### CONSIGNES DE L'EXERCICE
1: Réécrivez la partie du texte sur le Coran qui va de « En outre, le » à « sujet du Coran. », en y remplaçant « livre » par « ouvrage ».
2: Répondez brièvement à ces questions sur le texte consacré au Coran.
(a) Qui a recommandé la méthode d'interprétation du Coran par le Coran ?
(b) Comment le Coran se définit-il lui-même ?
(c) À quoi un sociologue qui étudie le Coran aura-t-il tendance à le réduire ?

### TEXTE DE L'EXERCICE
De nombreuses méthodes de compréhension et de commentaire du Coran ont été proposées au cours des siècles, dont le point commun était de l’évaluer à partir d’éléments et de théories extérieures : théories scientifiques, philosophiques, linguistiques, mais aussi paroles supposément attribuées au prophète Mohammad, aux Imâms… Néanmoins, ces méthodes comportent le biais d’évaluer le Coran à partir de ce qui lui est étranger. En établissant des critères d’évaluation de façon libre, elles sont donc susceptibles de le “réduire” à une dimension qui n’est pas la sienne et de lui faire dire à peu près ce qu’elles veulent. Ainsi, un sociologue étudiant le Coran et la religion en général aura tendance à le réduire à un simple phénomène social et manquera totalement la spécificité de son objet.
La méthode d’interprétation du Coran par le Coran, qui a été recommandée par le Prophète et les douze Imâms (1)eux-mêmes, et selon laquelle chaque verset et passage permet de venir éclairer et confirmer le sens des autres, a l’avantage de mettre en relief le regard du Coran sur lui-même, et non selon le point de vue d’une école ou théorie particulière. Cette méthode permet également de laisser le moins de place possible à la subjectivité qui a libre cours lorsqu’elle réfléchit sur un verset de façon isolée, ou aux interprétations idéologisées basées sur des lectures sélectives.
En outre, le Coran se définit lui-même comme un “éclaircissement de toute chose” (Al-Nahl (Les abeilles) ; 16:89). Si un livre peut éclairer toute chose, il peut donc logiquement s’expliquer lui-même et fournir les principes de sa propre compréhension. Sur cette base, chaque verset coranique existe en rapport avec celui qui le précède et celui qui le suit, et aussi en rapport avec l’ensemble des autres versets. (2)Trouver et essayer de comprendre ces liens est un aspect central de toute réflexion au sujet du Coran.

### DONNÉES PRÉSENTÉES
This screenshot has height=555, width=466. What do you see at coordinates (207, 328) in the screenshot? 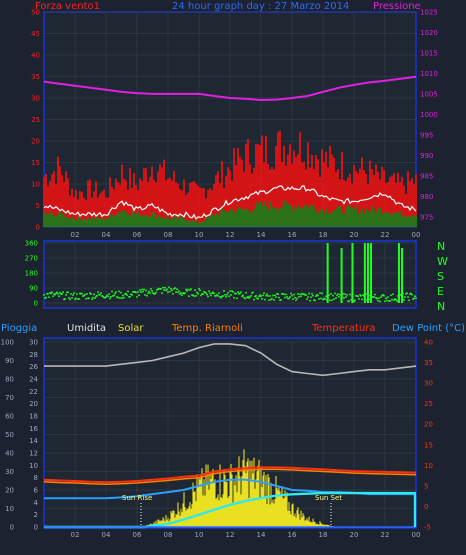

...

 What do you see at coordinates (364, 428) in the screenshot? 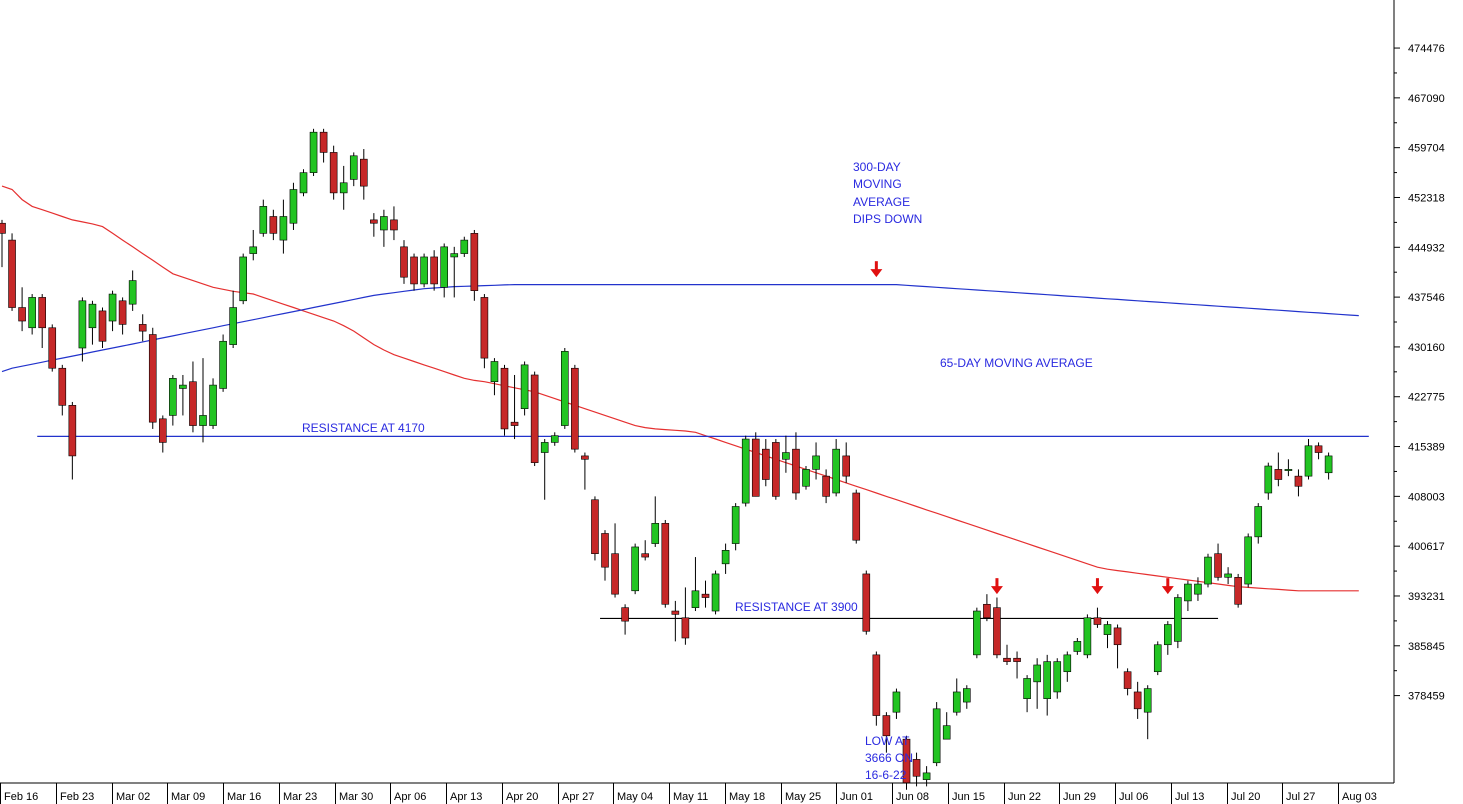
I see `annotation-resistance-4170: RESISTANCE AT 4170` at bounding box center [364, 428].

### RÉPONSES ATTENDUES
1:
En outre, le Coran se définit lui-même comme un “éclaircissement de toute chose” (Al-Nahl (Les abeilles) ; 16:89). Si un ouvrage peut éclairer toute chose, il peut donc logiquement s’expliquer lui-même et fournir les principes de sa propre compréhension. Sur cette base, chaque verset coranique existe en rapport avec celui qui le précède et celui qui le suit, et aussi en rapport avec l’ensemble des autres versets. (2)Trouver et essayer de comprendre ces liens est un aspect central de toute réflexion au sujet du Coran.

2:
(a) Le Prophète et les douze Imâms l'ont recommandée.
(b) Il se définit comme un « éclaircissement de toute chose » (Al-Nahl, 16:89).
(c) Il aura tendance à le réduire à un simple phénomène social.